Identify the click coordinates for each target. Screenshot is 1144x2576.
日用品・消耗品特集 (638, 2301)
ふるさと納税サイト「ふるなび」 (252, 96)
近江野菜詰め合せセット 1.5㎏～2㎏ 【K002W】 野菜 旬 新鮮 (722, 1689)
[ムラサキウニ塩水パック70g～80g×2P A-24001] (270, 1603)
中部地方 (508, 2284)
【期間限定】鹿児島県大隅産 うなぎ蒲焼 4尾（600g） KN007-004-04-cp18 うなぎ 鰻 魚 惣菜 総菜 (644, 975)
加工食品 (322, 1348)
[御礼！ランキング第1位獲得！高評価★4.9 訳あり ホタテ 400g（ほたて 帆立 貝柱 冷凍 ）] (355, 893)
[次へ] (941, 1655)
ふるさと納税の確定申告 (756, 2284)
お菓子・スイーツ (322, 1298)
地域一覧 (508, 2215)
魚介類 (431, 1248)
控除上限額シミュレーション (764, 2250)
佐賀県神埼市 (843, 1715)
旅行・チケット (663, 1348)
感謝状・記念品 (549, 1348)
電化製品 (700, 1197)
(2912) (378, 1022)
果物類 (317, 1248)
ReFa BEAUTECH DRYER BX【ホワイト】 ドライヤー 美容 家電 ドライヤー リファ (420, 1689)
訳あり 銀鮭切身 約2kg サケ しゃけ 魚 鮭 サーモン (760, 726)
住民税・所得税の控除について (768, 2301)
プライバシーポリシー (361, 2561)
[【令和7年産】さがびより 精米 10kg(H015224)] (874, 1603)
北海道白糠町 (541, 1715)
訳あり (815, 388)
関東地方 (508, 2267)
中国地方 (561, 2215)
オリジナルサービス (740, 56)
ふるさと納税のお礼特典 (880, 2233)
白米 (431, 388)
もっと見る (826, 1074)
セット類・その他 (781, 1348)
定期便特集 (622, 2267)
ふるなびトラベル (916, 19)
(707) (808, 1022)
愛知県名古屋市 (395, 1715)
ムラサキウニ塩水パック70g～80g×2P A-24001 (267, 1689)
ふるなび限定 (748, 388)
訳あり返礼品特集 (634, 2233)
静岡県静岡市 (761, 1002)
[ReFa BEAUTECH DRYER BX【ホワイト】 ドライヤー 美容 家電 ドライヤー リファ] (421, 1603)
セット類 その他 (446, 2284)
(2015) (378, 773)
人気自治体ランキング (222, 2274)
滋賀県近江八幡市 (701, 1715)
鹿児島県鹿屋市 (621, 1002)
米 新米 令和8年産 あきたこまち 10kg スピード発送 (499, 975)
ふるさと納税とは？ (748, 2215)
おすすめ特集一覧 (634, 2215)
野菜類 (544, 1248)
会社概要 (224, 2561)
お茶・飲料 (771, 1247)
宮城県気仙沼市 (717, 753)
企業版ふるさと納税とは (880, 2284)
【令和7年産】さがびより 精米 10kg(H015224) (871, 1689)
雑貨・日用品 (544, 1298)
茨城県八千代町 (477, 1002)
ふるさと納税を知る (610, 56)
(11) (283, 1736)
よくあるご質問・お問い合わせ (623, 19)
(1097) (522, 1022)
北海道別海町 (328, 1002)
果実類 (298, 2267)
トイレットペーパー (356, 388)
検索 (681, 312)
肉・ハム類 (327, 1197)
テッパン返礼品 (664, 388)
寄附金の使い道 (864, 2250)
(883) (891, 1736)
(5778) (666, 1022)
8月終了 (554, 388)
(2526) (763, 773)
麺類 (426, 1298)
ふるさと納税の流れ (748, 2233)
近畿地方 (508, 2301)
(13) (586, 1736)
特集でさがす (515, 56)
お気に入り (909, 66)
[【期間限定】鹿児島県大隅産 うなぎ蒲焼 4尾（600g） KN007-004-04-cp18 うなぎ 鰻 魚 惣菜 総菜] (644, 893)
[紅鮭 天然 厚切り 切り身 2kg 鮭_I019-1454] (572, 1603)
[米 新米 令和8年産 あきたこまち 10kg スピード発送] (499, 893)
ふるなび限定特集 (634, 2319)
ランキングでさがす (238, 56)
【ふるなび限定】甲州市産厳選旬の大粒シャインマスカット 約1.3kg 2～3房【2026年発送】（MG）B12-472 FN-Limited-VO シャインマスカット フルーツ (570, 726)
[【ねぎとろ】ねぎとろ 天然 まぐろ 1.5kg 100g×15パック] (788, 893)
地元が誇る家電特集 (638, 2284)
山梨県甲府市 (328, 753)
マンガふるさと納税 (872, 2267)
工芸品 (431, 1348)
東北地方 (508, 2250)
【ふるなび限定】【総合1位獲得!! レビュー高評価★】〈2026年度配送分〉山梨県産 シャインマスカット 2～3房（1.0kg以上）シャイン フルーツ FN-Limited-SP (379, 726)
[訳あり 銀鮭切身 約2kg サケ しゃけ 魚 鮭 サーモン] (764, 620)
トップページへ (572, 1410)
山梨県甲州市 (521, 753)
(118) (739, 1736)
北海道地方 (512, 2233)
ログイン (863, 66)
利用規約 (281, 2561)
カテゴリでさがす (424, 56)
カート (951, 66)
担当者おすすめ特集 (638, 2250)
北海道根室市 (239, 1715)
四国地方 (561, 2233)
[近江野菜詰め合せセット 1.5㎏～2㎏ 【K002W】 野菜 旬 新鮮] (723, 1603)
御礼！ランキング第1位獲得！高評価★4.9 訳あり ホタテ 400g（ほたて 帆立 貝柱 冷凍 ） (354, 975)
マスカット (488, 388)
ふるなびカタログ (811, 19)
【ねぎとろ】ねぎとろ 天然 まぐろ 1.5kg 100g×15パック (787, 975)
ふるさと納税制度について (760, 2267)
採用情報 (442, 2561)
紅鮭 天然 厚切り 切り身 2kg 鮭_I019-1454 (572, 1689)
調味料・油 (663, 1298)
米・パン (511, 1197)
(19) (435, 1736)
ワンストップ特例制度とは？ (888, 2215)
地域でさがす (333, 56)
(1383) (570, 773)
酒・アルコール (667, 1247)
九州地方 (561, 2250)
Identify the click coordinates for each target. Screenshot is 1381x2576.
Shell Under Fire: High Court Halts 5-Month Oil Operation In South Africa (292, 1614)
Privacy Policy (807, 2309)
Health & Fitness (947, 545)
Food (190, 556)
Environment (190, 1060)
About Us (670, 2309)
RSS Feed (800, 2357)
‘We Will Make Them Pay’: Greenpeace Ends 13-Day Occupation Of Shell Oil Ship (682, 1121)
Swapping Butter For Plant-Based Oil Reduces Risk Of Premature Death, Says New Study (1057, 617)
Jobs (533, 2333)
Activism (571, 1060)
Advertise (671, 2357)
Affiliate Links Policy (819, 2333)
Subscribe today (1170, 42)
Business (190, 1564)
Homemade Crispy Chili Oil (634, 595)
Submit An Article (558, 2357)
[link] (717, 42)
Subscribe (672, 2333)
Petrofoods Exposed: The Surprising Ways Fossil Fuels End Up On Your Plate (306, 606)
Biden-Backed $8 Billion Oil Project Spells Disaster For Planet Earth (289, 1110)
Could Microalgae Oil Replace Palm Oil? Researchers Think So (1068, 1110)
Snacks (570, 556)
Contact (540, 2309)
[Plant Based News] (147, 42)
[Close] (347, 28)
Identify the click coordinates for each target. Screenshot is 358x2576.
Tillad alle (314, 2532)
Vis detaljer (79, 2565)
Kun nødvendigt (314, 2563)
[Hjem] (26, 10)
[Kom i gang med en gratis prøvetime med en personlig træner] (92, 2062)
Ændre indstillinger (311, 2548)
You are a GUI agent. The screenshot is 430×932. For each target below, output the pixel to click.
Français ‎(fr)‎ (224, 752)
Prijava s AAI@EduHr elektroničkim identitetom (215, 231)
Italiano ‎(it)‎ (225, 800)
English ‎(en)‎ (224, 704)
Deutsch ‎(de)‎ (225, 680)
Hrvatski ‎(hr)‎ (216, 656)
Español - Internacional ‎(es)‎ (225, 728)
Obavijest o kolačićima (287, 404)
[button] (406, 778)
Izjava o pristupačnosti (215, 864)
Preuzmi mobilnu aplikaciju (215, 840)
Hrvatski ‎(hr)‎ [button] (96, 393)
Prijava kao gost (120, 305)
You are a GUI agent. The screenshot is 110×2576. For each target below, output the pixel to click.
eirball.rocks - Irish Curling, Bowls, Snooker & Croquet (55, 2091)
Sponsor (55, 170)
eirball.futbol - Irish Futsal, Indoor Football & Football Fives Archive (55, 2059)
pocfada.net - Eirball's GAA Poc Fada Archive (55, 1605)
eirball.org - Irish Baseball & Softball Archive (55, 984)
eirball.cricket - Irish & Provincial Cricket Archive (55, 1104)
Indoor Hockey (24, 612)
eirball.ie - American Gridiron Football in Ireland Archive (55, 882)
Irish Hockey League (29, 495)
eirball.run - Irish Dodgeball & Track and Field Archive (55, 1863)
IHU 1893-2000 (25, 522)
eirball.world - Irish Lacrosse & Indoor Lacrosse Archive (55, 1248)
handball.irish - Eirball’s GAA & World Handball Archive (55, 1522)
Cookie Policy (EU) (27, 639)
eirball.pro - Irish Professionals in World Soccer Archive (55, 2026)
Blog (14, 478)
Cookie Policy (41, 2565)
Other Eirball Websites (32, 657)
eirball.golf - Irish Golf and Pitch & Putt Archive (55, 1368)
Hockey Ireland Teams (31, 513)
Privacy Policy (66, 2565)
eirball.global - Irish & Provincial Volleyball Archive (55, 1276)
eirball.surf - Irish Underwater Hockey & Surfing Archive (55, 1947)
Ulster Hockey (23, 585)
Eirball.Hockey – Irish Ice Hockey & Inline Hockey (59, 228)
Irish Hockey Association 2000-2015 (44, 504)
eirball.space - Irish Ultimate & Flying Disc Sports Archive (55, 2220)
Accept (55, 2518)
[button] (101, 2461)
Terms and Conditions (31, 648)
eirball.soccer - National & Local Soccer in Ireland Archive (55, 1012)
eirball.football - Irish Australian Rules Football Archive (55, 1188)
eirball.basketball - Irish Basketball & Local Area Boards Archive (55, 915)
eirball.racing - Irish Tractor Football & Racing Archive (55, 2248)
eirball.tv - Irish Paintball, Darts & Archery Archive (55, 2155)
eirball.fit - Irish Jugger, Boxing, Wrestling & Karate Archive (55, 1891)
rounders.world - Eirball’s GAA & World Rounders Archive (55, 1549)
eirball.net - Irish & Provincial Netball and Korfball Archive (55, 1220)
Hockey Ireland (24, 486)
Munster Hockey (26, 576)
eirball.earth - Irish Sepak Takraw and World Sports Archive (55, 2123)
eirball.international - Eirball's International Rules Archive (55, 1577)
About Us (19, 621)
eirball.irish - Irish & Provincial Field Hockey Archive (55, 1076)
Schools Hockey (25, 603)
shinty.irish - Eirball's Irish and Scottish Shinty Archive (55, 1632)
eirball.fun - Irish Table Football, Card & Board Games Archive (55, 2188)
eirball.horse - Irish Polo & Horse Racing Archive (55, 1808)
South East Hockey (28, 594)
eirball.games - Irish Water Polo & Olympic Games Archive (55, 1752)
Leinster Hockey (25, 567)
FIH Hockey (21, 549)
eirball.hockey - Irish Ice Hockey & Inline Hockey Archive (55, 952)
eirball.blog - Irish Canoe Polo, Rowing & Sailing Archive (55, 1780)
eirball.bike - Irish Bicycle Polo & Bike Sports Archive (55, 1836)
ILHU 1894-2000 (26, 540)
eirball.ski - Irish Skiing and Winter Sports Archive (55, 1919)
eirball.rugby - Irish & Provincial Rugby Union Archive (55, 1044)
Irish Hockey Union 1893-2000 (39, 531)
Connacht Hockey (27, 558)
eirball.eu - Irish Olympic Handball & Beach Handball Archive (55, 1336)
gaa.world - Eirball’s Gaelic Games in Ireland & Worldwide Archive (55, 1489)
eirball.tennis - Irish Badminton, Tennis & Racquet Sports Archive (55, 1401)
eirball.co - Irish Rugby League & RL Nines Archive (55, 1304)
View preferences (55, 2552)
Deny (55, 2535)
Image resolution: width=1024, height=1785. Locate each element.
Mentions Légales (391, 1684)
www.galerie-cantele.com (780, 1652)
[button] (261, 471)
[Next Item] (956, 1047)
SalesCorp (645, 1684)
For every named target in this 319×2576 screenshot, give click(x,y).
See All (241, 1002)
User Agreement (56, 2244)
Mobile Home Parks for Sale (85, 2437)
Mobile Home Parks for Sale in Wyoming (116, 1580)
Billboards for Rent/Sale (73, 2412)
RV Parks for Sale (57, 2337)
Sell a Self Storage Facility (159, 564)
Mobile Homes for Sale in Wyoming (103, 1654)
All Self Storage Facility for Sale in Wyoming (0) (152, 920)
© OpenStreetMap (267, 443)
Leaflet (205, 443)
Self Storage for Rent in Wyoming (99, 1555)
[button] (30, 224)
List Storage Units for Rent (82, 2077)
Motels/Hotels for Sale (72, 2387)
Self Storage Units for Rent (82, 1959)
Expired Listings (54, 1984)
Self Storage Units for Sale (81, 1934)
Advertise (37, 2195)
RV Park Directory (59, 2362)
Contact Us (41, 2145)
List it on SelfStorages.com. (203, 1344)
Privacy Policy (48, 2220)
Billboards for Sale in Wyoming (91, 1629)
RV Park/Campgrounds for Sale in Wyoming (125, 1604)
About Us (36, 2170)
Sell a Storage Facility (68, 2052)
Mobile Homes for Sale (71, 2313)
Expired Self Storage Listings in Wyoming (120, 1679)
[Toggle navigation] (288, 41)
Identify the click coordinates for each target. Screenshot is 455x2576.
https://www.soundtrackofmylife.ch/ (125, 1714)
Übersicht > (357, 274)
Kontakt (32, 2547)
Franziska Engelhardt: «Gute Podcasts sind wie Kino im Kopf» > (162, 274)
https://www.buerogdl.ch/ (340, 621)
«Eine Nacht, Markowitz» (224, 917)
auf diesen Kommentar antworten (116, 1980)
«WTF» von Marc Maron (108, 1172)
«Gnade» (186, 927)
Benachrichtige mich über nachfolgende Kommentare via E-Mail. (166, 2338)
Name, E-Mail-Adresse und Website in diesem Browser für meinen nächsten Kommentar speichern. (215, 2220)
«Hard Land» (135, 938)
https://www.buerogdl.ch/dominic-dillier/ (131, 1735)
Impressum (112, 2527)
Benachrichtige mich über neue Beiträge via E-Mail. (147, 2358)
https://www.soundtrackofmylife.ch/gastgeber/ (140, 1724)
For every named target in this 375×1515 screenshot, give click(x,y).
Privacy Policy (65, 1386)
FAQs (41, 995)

::::

== TO DO ==
In the records above, find the line with "(1097) (522, 1022)"; write out exactly that line and each one after it, stopping after the line with "ランキングでさがす (238, 56)".

== TASK RESPONSE ==
(1097) (522, 1022)
北海道別海町 (328, 1002)
果実類 (298, 2267)
トイレットペーパー (356, 388)
検索 (681, 312)
肉・ハム類 (327, 1197)
テッパン返礼品 (664, 388)
寄附金の使い道 (864, 2250)
(883) (891, 1736)
(5778) (666, 1022)
8月終了 (554, 388)
(2526) (763, 773)
麺類 (426, 1298)
ふるさと納税の流れ (748, 2233)
近畿地方 (508, 2301)
(13) (586, 1736)
特集でさがす (515, 56)
お気に入り (909, 66)
[【期間限定】鹿児島県大隅産 うなぎ蒲焼 4尾（600g） KN007-004-04-cp18 うなぎ 鰻 魚 惣菜 総菜] (644, 893)
[紅鮭 天然 厚切り 切り身 2kg 鮭_I019-1454] (572, 1603)
[米 新米 令和8年産 あきたこまち 10kg スピード発送] (499, 893)
ふるなび限定特集 (634, 2319)
ランキングでさがす (238, 56)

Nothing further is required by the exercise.